▸ **Problem details**
From the records below, set down exactly the lines starting with the line that contains "Viewport: 800px width, 582px height." and going on through the line that contains "Open the 指标说明". Nothing else is wanted.

_ _ _ _ _

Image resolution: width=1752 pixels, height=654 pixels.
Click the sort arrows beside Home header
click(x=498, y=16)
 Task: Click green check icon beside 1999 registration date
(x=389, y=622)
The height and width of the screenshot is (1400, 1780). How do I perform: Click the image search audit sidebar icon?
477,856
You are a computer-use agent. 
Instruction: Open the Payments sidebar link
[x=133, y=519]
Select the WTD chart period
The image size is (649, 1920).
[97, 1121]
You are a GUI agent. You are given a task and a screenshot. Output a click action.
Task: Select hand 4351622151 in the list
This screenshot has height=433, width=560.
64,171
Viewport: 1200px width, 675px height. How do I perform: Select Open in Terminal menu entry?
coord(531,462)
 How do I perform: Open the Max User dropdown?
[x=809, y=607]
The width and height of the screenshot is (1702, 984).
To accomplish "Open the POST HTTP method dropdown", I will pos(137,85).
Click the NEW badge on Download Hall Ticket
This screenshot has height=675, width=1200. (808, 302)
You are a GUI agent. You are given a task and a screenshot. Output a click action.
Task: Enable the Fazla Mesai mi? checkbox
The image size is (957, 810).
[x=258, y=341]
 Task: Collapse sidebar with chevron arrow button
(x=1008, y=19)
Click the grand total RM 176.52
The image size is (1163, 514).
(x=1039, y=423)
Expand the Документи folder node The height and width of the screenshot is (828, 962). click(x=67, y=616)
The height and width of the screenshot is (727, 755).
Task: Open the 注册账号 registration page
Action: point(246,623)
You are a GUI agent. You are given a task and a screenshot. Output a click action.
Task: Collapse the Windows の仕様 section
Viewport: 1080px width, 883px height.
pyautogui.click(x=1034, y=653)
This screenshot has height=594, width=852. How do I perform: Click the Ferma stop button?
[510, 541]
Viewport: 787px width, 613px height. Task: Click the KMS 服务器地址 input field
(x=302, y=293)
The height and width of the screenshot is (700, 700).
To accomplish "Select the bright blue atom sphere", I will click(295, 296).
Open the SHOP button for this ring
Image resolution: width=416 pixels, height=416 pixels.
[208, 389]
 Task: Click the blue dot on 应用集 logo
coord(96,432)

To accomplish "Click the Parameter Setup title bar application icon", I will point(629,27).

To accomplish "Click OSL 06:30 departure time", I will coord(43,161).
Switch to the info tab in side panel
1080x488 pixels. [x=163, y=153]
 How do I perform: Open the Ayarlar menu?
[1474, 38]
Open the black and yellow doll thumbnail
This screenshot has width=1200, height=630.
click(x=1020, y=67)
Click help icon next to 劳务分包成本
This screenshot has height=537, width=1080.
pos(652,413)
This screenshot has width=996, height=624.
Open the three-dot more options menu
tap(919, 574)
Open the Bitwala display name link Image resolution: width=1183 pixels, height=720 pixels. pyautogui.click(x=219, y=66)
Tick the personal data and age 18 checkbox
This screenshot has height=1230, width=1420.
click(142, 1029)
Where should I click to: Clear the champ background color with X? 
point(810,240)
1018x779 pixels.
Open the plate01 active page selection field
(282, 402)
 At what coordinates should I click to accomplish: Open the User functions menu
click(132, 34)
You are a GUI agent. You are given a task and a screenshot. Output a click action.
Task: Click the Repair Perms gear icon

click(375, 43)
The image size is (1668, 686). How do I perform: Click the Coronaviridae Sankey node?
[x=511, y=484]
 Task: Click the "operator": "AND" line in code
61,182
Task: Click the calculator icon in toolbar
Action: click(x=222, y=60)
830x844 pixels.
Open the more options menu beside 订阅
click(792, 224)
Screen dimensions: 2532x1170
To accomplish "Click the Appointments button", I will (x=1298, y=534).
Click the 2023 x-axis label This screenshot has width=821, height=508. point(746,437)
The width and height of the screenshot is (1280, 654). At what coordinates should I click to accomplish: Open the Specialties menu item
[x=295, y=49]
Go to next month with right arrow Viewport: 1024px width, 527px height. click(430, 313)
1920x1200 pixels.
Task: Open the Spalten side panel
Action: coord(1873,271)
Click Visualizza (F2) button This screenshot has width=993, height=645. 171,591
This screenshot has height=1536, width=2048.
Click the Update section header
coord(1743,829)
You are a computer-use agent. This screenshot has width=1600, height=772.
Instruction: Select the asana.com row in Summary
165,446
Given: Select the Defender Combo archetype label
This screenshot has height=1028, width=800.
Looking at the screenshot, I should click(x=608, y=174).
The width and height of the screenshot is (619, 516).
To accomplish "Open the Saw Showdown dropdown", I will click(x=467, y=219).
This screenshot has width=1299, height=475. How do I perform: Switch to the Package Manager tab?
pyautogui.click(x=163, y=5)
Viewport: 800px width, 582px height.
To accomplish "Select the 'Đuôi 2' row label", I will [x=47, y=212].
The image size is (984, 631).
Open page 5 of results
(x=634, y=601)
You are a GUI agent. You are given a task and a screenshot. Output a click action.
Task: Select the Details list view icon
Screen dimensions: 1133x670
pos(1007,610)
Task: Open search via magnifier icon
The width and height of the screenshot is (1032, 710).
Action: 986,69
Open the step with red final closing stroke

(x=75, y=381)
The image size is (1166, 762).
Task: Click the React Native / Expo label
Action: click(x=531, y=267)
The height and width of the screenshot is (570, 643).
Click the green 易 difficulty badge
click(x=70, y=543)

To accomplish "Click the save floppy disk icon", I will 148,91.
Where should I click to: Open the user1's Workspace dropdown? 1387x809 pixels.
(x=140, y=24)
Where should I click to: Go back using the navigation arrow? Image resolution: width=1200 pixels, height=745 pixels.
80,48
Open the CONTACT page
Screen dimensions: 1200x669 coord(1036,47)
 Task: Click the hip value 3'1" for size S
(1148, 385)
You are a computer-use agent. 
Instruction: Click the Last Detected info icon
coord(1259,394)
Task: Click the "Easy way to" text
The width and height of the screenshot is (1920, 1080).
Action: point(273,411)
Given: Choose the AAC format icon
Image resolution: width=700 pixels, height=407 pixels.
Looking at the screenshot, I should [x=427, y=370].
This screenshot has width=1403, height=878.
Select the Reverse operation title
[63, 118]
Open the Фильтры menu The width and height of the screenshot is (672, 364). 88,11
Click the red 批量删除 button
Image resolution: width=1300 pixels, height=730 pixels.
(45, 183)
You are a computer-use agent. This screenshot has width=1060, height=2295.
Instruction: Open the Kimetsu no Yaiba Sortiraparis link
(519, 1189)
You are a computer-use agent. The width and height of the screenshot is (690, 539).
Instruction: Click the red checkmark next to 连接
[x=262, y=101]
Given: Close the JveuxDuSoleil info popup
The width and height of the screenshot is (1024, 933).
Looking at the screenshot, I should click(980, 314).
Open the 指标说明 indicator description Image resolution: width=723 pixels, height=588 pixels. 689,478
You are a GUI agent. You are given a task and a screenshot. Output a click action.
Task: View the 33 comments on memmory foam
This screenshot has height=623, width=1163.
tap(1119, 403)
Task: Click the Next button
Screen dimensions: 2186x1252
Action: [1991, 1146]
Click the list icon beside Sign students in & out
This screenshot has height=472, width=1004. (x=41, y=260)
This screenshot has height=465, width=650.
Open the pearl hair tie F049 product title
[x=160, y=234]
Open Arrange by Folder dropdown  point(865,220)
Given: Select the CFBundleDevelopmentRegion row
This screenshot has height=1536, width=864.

_ _ _ _ _

▸ **Exercise result**
Viewport: 800px width, 582px height.
To accomplish "Select the 'Đuôi 2' row label", I will [x=47, y=212].
The image size is (984, 631).
Open page 5 of results
(x=634, y=601)
You are a GUI agent. You are given a task and a screenshot. Output a click action.
Task: Select the Details list view icon
Screen dimensions: 1133x670
pos(1007,610)
Task: Open search via magnifier icon
The width and height of the screenshot is (1032, 710).
Action: 986,69
Open the step with red final closing stroke

(x=75, y=381)
The image size is (1166, 762).
Task: Click the React Native / Expo label
Action: click(x=531, y=267)
The height and width of the screenshot is (570, 643).
Click the green 易 difficulty badge
click(x=70, y=543)

To accomplish "Click the save floppy disk icon", I will 148,91.
Where should I click to: Open the user1's Workspace dropdown? 1387x809 pixels.
(x=140, y=24)
Where should I click to: Go back using the navigation arrow? Image resolution: width=1200 pixels, height=745 pixels.
80,48
Open the CONTACT page
Screen dimensions: 1200x669 coord(1036,47)
 Task: Click the hip value 3'1" for size S
(1148, 385)
You are a computer-use agent. 
Instruction: Click the Last Detected info icon
coord(1259,394)
Task: Click the "Easy way to" text
The width and height of the screenshot is (1920, 1080).
Action: point(273,411)
Given: Choose the AAC format icon
Image resolution: width=700 pixels, height=407 pixels.
Looking at the screenshot, I should [x=427, y=370].
This screenshot has width=1403, height=878.
Select the Reverse operation title
[63, 118]
Open the Фильтры menu The width and height of the screenshot is (672, 364). 88,11
Click the red 批量删除 button
Image resolution: width=1300 pixels, height=730 pixels.
(45, 183)
You are a computer-use agent. This screenshot has width=1060, height=2295.
Instruction: Open the Kimetsu no Yaiba Sortiraparis link
(519, 1189)
You are a computer-use agent. The width and height of the screenshot is (690, 539).
Instruction: Click the red checkmark next to 连接
[x=262, y=101]
Given: Close the JveuxDuSoleil info popup
The width and height of the screenshot is (1024, 933).
Looking at the screenshot, I should click(980, 314).
Open the 指标说明 indicator description Image resolution: width=723 pixels, height=588 pixels. 689,478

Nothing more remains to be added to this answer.